> EXERCISE PROMPT
Could you reproduce all the entries under this sentence exactly, leaving the images aside?

─── INFORMATION ───

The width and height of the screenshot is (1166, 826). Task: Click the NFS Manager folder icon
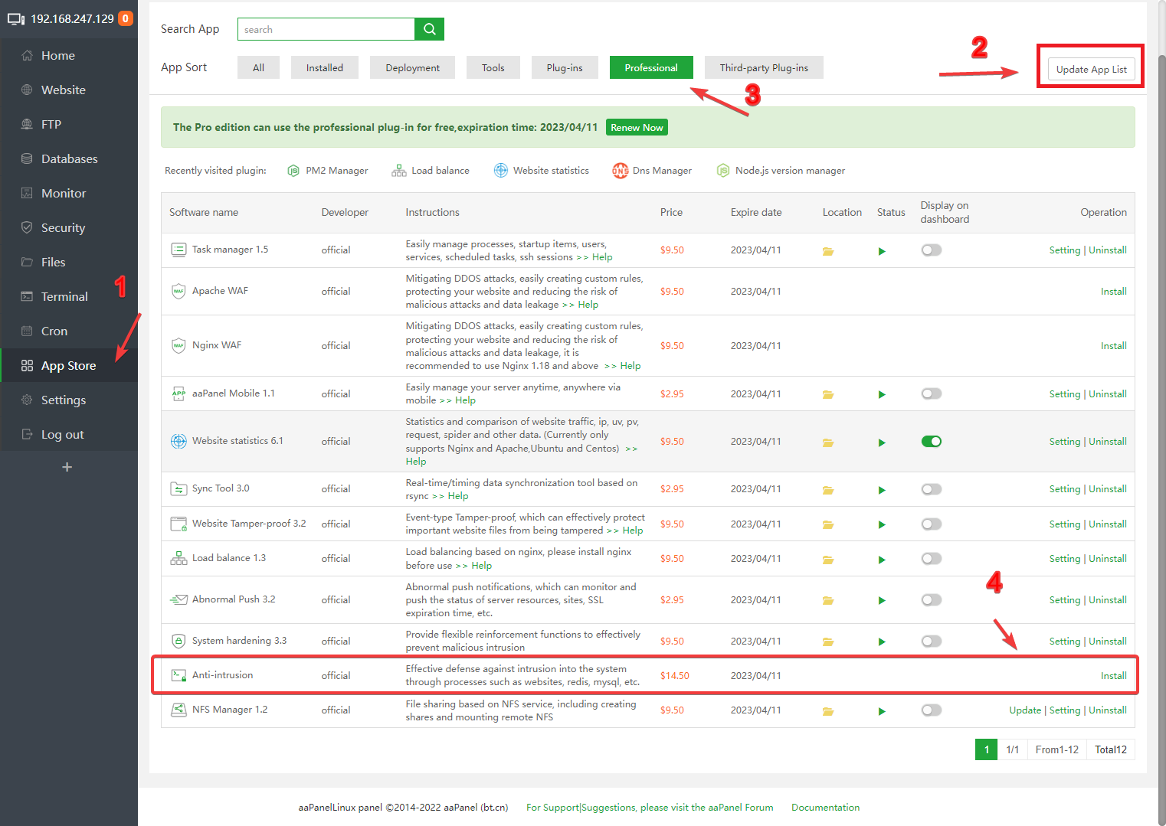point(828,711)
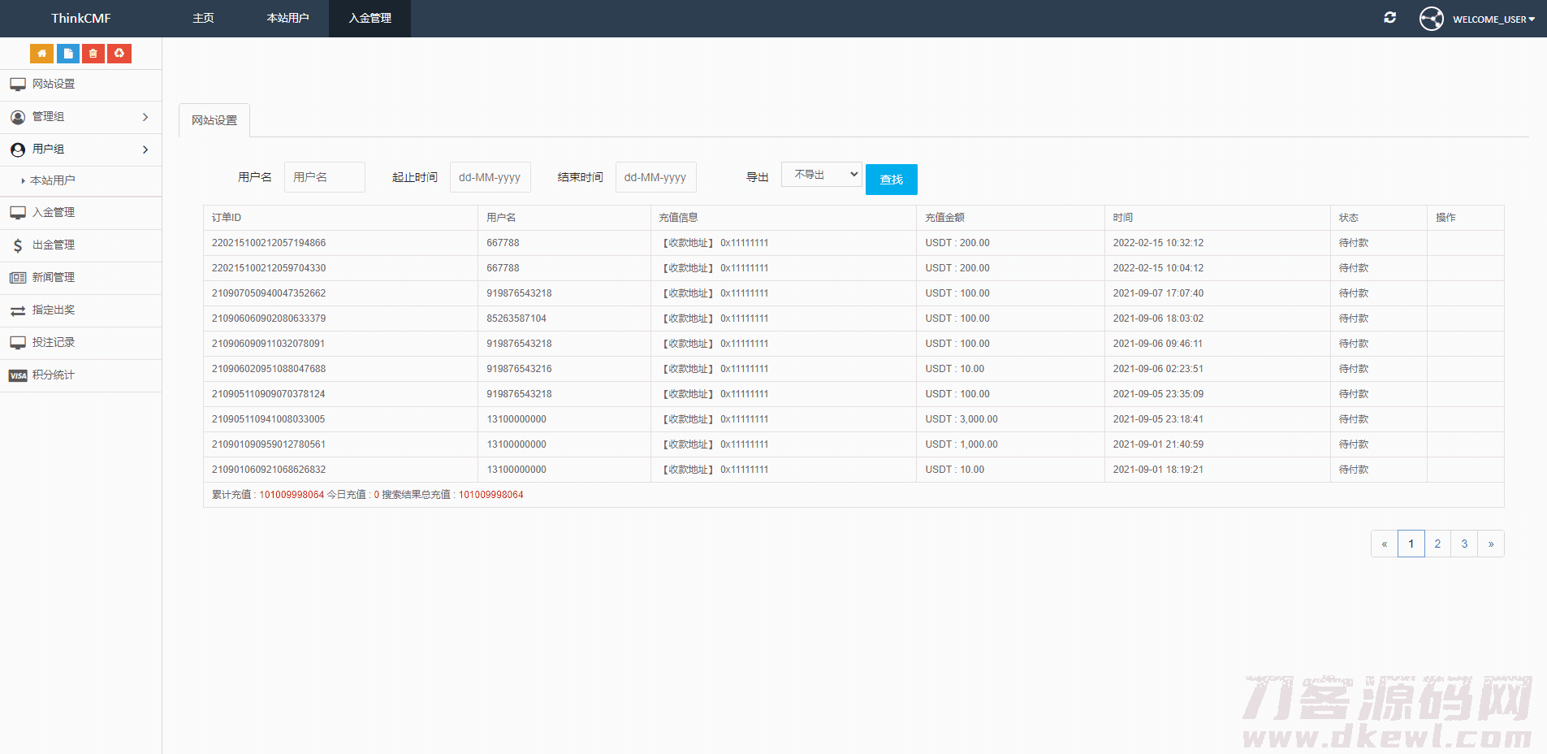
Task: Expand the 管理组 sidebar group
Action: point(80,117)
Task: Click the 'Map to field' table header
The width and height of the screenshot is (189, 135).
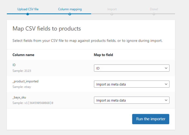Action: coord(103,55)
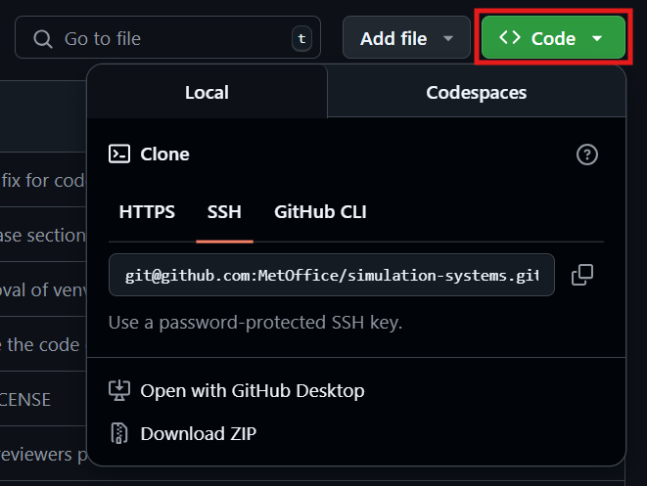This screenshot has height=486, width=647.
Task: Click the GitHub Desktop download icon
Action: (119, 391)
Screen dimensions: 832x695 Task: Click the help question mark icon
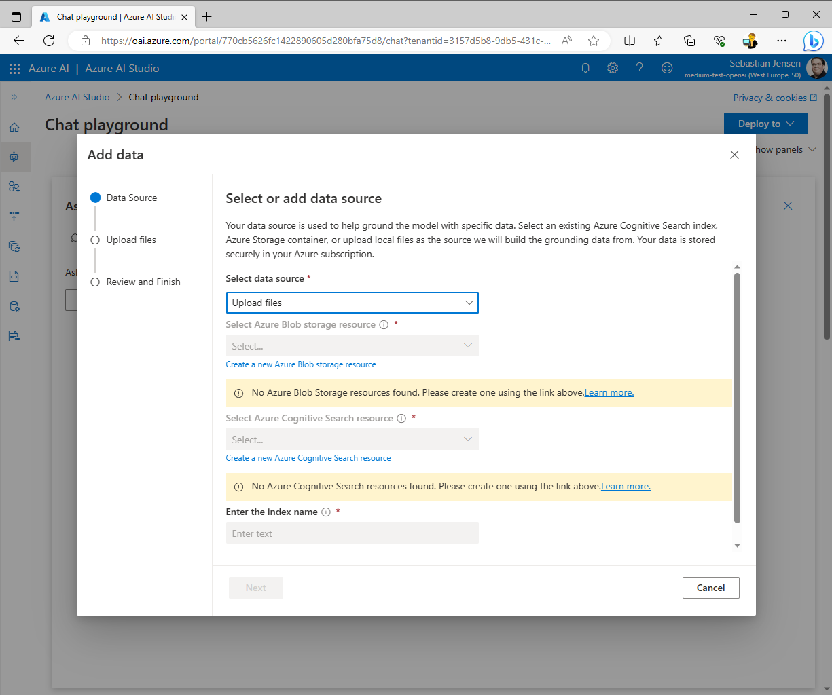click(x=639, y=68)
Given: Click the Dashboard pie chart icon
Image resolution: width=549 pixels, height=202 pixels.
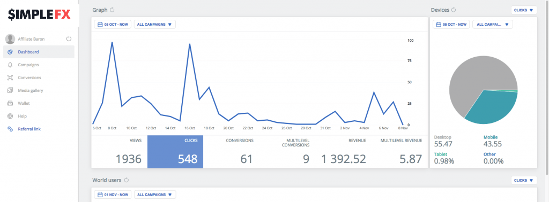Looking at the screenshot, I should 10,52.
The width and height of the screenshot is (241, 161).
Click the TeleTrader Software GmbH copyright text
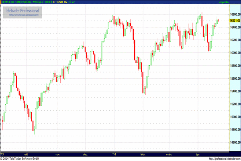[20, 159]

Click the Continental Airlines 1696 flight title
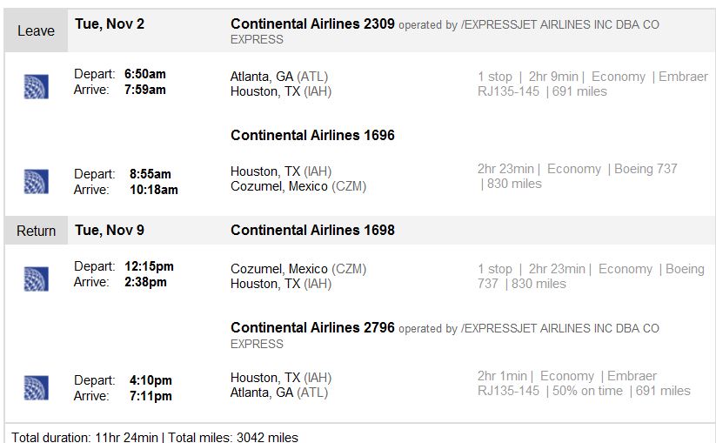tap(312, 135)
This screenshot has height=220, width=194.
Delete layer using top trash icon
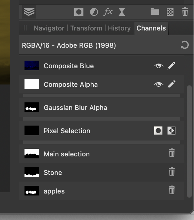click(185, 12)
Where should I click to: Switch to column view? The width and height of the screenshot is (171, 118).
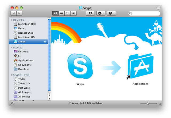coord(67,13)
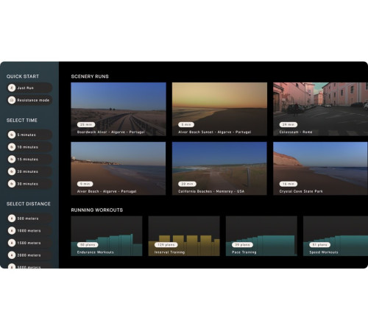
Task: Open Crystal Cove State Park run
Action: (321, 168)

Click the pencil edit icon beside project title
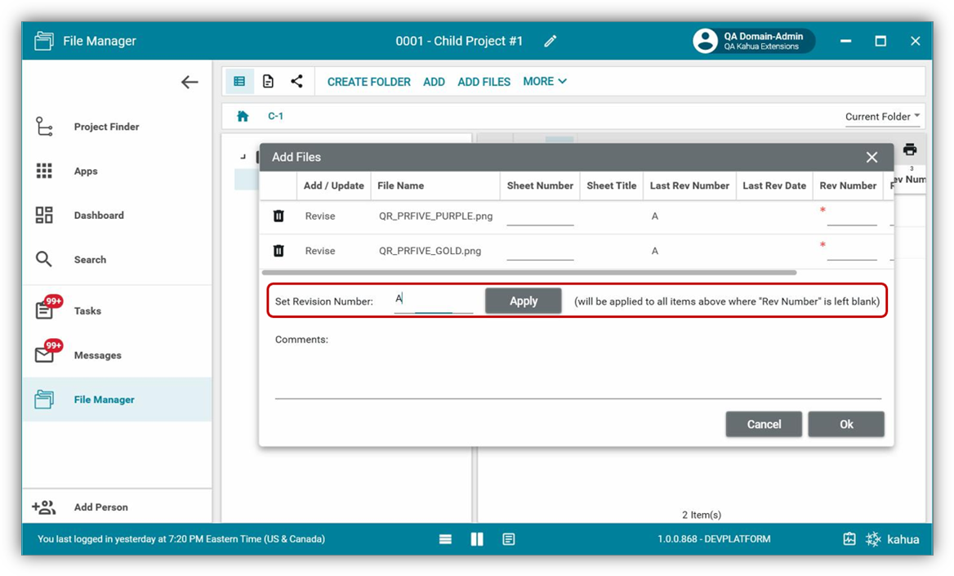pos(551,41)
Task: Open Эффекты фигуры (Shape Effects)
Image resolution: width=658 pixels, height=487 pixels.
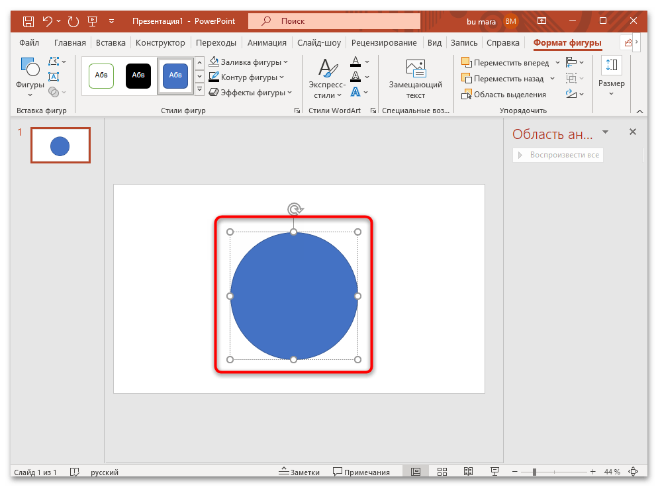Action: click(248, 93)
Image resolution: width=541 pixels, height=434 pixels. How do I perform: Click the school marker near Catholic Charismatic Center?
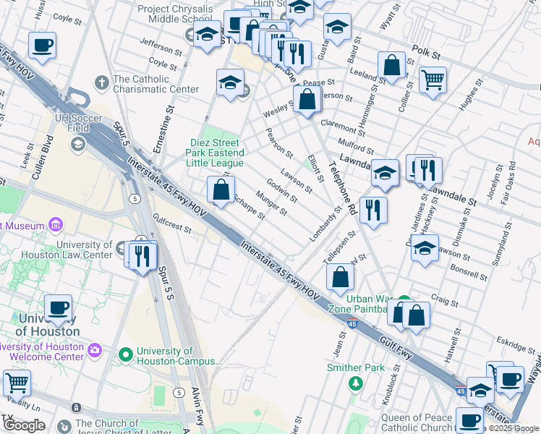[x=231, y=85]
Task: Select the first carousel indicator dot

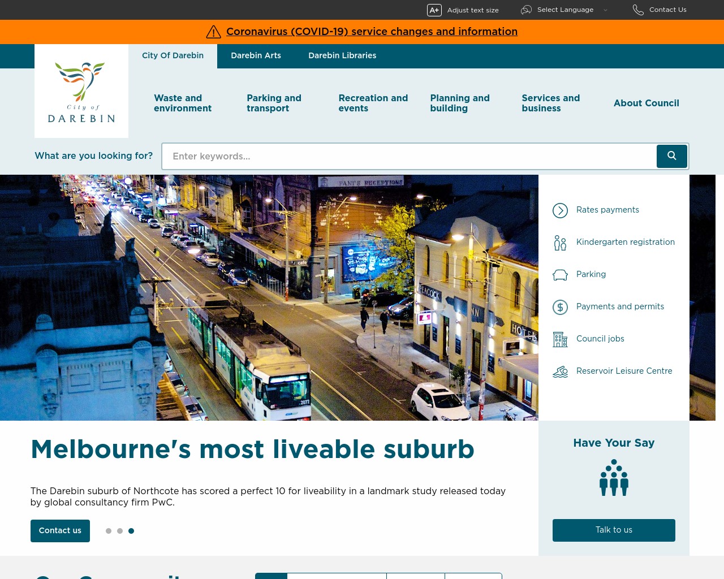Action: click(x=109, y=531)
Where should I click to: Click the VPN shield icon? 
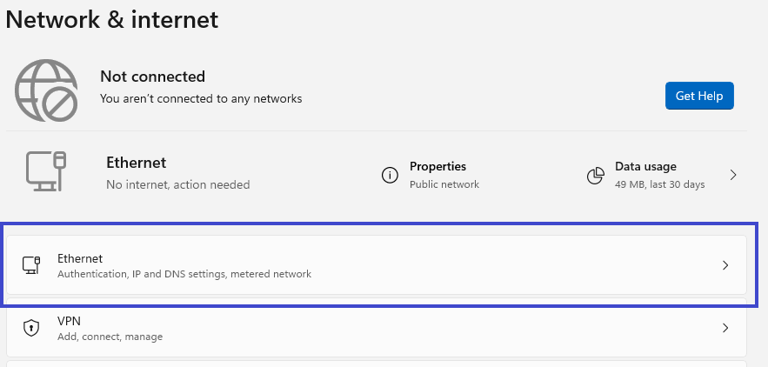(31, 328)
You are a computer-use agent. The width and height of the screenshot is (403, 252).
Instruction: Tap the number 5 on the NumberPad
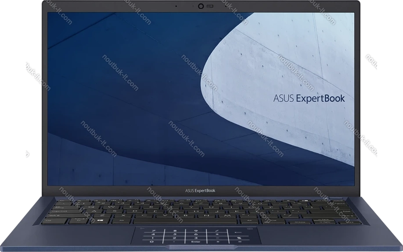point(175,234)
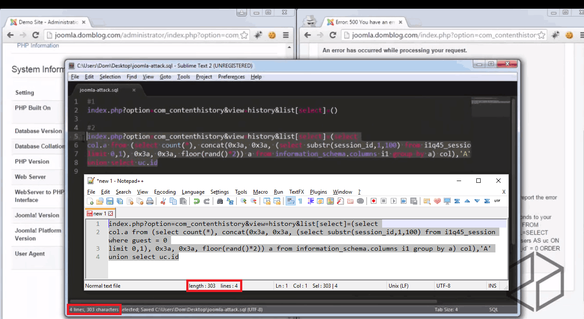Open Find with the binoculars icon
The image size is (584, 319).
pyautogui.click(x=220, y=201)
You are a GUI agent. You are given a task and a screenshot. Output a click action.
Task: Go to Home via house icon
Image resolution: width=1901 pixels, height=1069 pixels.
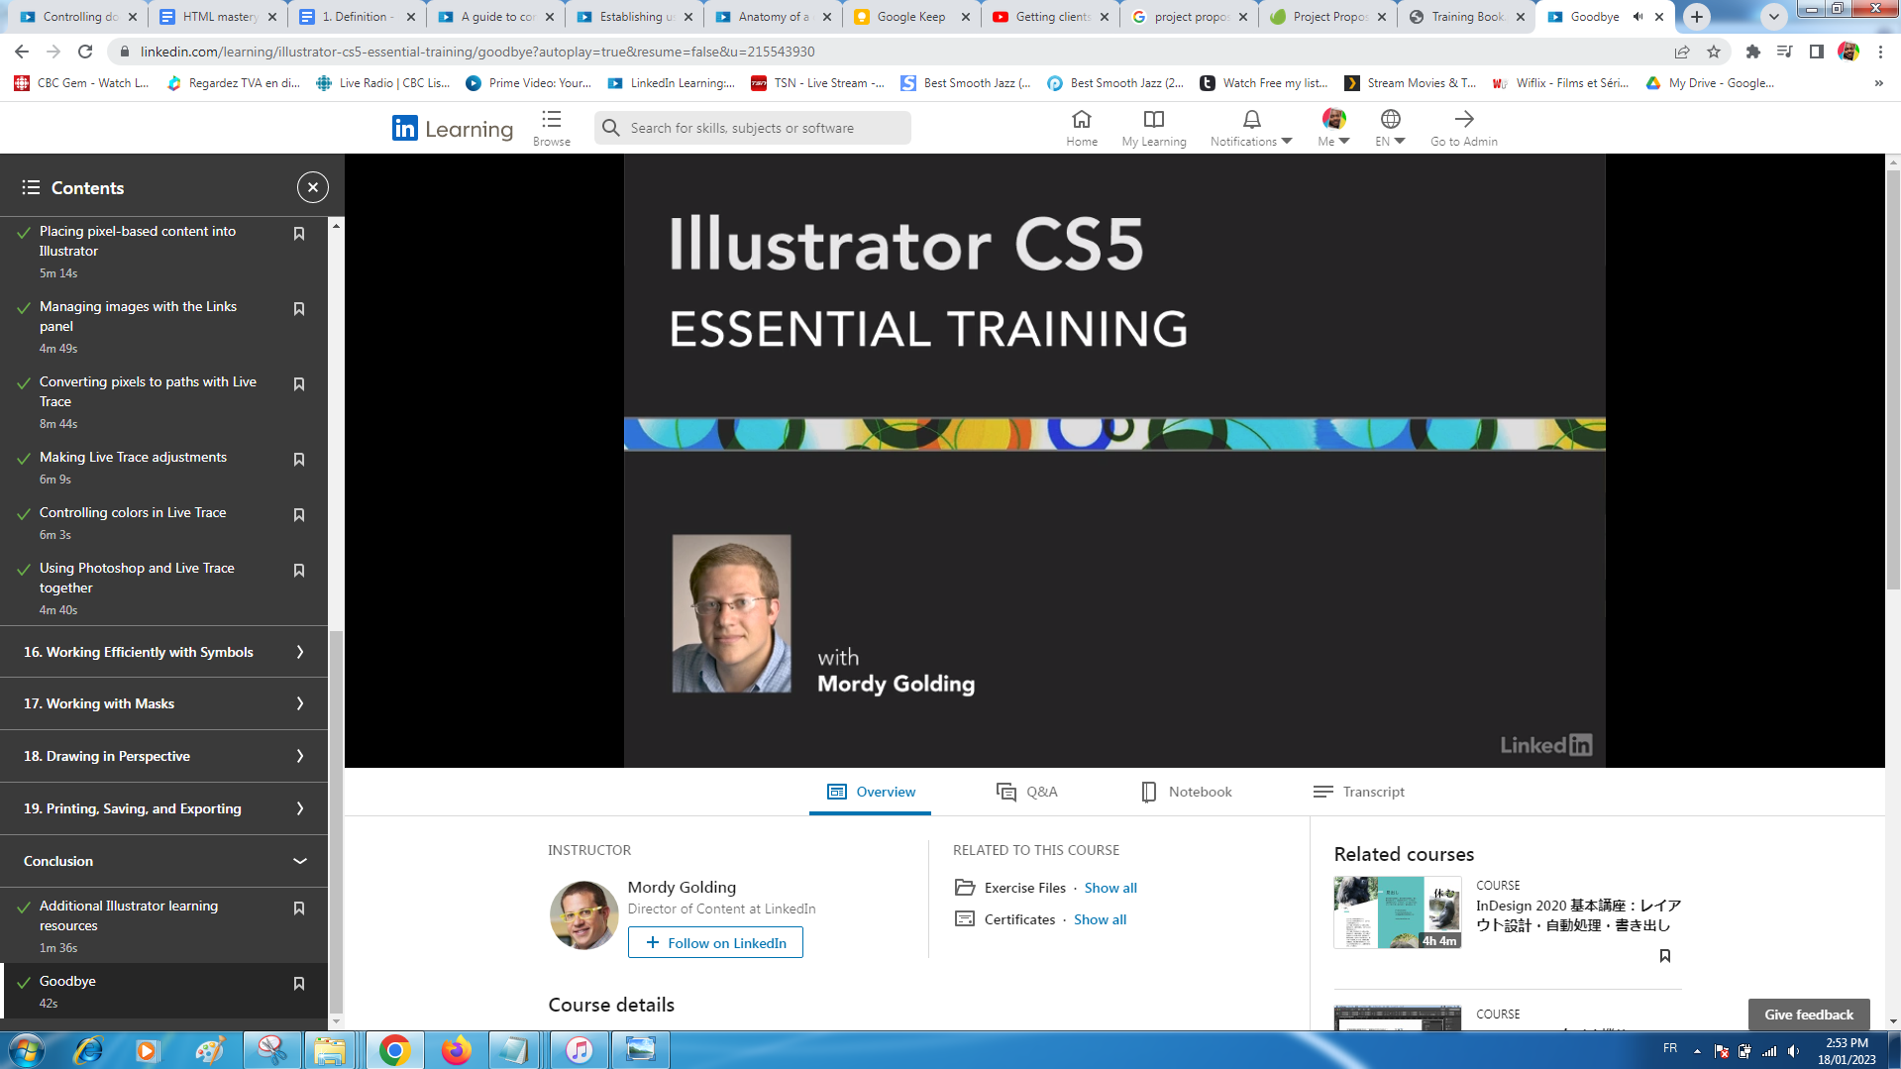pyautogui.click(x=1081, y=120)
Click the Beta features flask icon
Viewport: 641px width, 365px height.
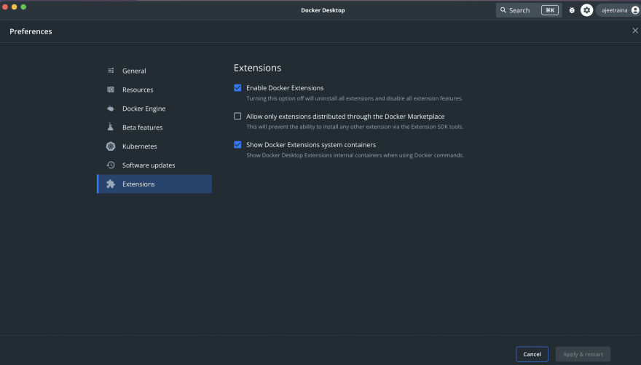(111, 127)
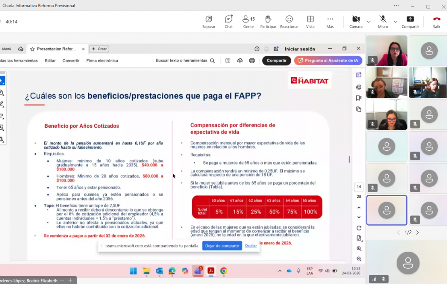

───

> RESULT OF THE TASK
The width and height of the screenshot is (1166, 826). Task: Click the NFS Manager folder icon
point(828,711)
Task: Expand the 管理组 sidebar group
Action: point(80,117)
Task: Click the 'Map to field' table header
The width and height of the screenshot is (189, 135).
Action: coord(103,55)
This screenshot has height=486, width=647.
Task: Click the GitHub Desktop download icon
Action: (119, 391)
Screen dimensions: 832x695 Task: Click the help question mark icon
click(x=639, y=68)
Given: Click the Dashboard pie chart icon
Image resolution: width=549 pixels, height=202 pixels.
Looking at the screenshot, I should 10,52.
The width and height of the screenshot is (241, 161).
Click the TeleTrader Software GmbH copyright text
[20, 159]

Click the Continental Airlines 1696 flight title
tap(312, 135)
This screenshot has height=220, width=194.
Delete layer using top trash icon
click(185, 12)
Where should I click to: Switch to column view? The width and height of the screenshot is (171, 118).
coord(67,13)
Task: Open Crystal Cove State Park run
Action: (321, 168)

Click the pencil edit icon beside project title
pos(551,41)
Task: Open Эффекты фигуры (Shape Effects)
Image resolution: width=658 pixels, height=487 pixels.
Action: click(248, 93)
Image resolution: width=541 pixels, height=434 pixels. How do I perform: Click the school marker near Catholic Charismatic Center?
[x=231, y=85]
Task: Select the first carousel indicator dot

Action: click(x=109, y=531)
Where should I click to: Click the VPN shield icon? 
(31, 328)
You are a computer-use agent. The width and height of the screenshot is (403, 252).
Instruction: Tap the number 5 on the NumberPad
point(175,234)
Open Find with the binoculars icon
The image size is (584, 319).
pyautogui.click(x=220, y=201)
You are a GUI agent. You are given a task and a screenshot. Output a click action.
Task: Go to Home via house icon
Image resolution: width=1901 pixels, height=1069 pixels.
pyautogui.click(x=1081, y=120)
Click the Beta features flask icon
Viewport: 641px width, 365px height.
(111, 127)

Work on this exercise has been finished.